44.Bölüm

2.4K 145 30
                                    

   Multimedya Pixie :) İyi okumalar :)
 
  Cast'ten...
Dışarıya doğru bakıyordum. Bunu neden yaptın Julie? Yapmayacaktın bunu. Herşeyi mafettin. Kendinden soğuttun! Yapacaklarımdan kork artık! Hayatımda sana yer yok. Sen bittin benim için. Kapım çalınca uzandığım yerden kalktım. Gelen babamdı.
-Oğlum,konuşalım seninle biraz.
Kafamı evet anlamında salladım. Yanıma oturdu.
-Pixie gelecek az sonra odana. Kendini tanıtacak sana. Ona hırçınlık yapma.
-Yapmam,merak etme.
-Bize çok yardımı dokunacak.
-Eminim,hiç şüphem yok zaten. Hatta çok dürüst birisidir kesinlikle. Bazılarından daha sadakatli hatta.

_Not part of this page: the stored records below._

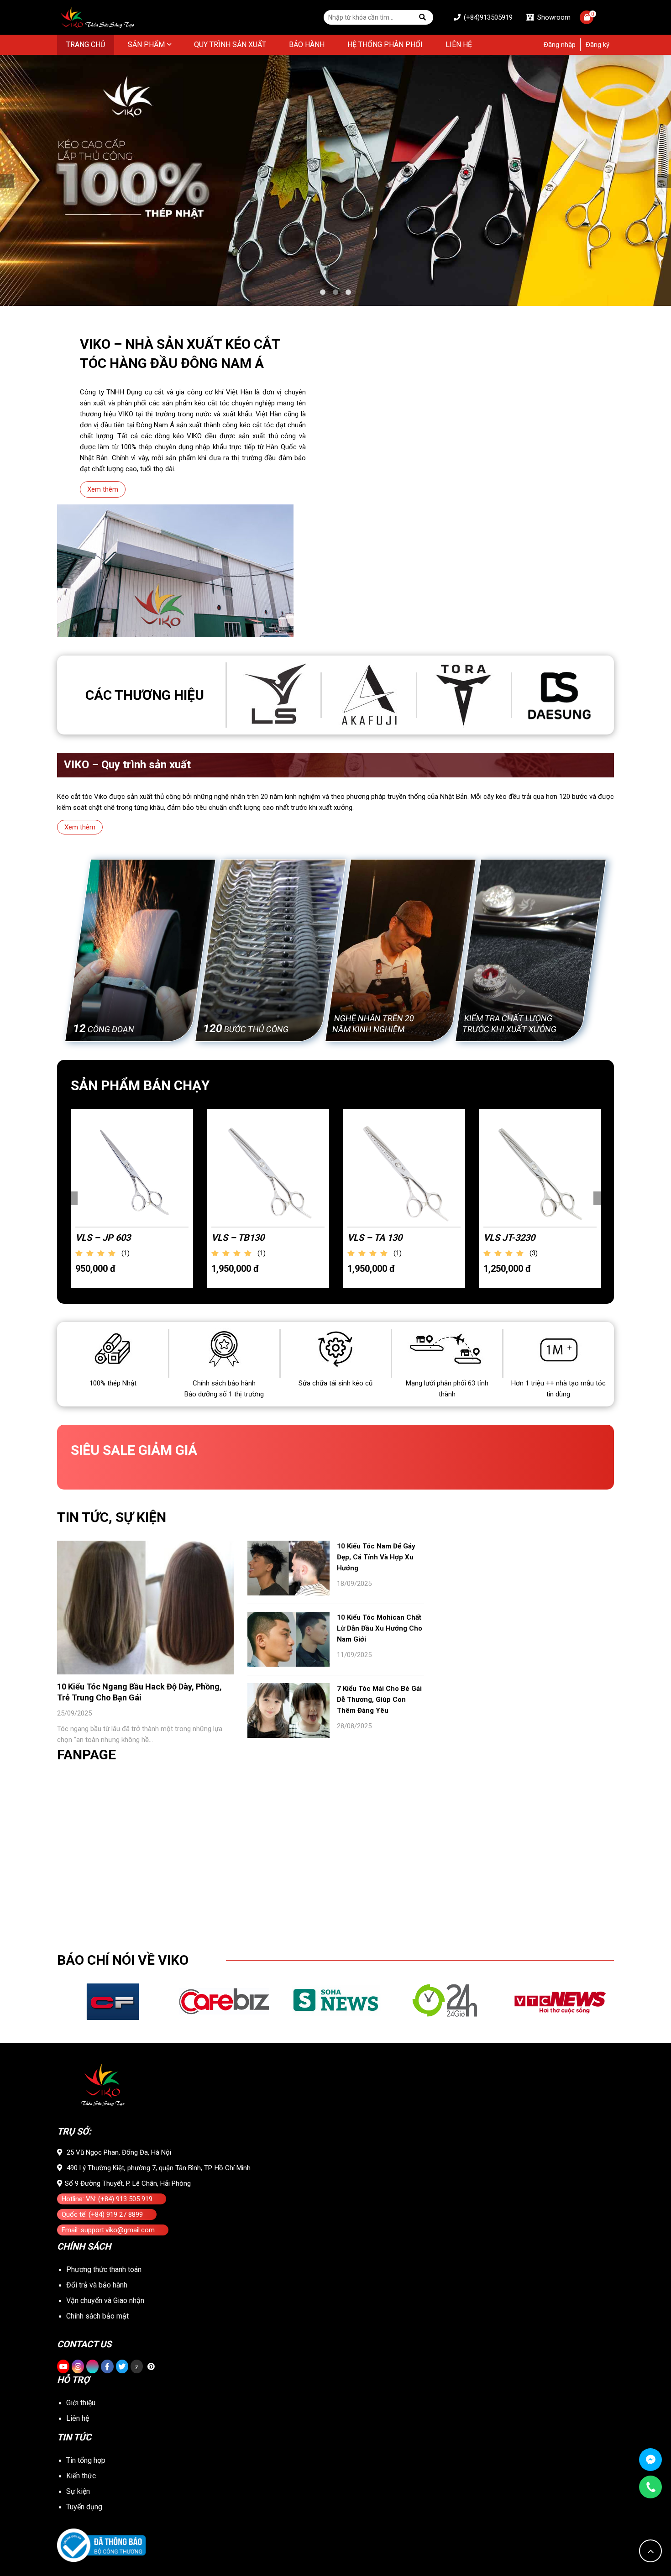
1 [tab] (322, 292)
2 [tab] (335, 292)
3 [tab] (348, 292)
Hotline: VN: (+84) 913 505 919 (107, 2199)
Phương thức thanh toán (104, 2269)
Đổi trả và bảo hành (96, 2285)
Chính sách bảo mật (97, 2316)
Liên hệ (459, 44)
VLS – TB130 (237, 1237)
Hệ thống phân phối (385, 44)
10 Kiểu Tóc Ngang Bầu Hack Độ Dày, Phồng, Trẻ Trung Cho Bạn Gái (139, 1692)
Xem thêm (102, 489)
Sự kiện (78, 2491)
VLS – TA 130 (374, 1237)
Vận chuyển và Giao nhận (105, 2300)
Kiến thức (81, 2475)
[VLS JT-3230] (540, 1170)
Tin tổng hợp (85, 2460)
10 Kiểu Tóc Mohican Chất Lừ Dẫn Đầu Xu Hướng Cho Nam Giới (379, 1628)
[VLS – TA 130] (404, 1170)
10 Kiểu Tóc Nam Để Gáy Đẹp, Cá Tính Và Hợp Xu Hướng (376, 1557)
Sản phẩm (146, 44)
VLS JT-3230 (509, 1237)
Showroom (553, 17)
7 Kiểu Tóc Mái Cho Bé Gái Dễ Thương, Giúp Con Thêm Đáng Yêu (379, 1699)
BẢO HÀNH (307, 44)
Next (664, 181)
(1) (125, 1253)
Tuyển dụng (84, 2507)
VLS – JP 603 (103, 1237)
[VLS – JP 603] (132, 1170)
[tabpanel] (335, 180)
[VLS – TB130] (268, 1170)
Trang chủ (85, 44)
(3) (533, 1253)
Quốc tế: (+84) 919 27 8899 (102, 2214)
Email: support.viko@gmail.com (108, 2230)
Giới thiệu (80, 2402)
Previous (7, 181)
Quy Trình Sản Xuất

Gülümsemiştim. Kendimi kontrol edemiyorum artık. Bütün dengem bozuldu. Babam da ben gülümseyince,güldü.
-Evet. Az sonra gelir.
Bir süre sustuk. Aklımdan hiç gitmiyor şu kendisi küçük ama kalbi büyük kız. Julie... Herşey nasıl da bozuldu... Böyle birisi değildi. Bunu yapacak kadar sürtük değildi. Masumdu,iyiydi. Şimdi ise basit,ucuz,bayat bir maldı sadece benim için.
-Oğlum,iyi misin?
Kafamı sallamakla yetindim. Konuşmak istemiyordum. Bir süre sonra kapı çaldı ve içeri babamın bahsettiği kız girdi.
-Hoşgeldin Pixie.
Babam karşılamıştı kızı. Ben ise oturuyordum hala.
-Hoşbuldum kralım.
Kızın sesi çok inceydi. Gülümseyerek konuşuyordu. İyi birisi gibi.
-Sen şöyle otur. Bende işlerime döneyim.
Babam odadan çıkınca,kıza baktım.
-Hoşgeldin.
-Hoşbuldum.
Ben hiç gülümsemiyorken,o gülümsüyordu.
-Kendini anlat biraz bakalım.
Kafamı dağıtabilirdim belki biraz. Biraz da olsa gülümsemiştim. Pixie denilen kız ben böyle deyince hemen gülümsedi.
-Pixie Wikky. Ajanım.Bazı şatolarda çalıştım. Fakat en aksiyonlusu bu olacak sanırım.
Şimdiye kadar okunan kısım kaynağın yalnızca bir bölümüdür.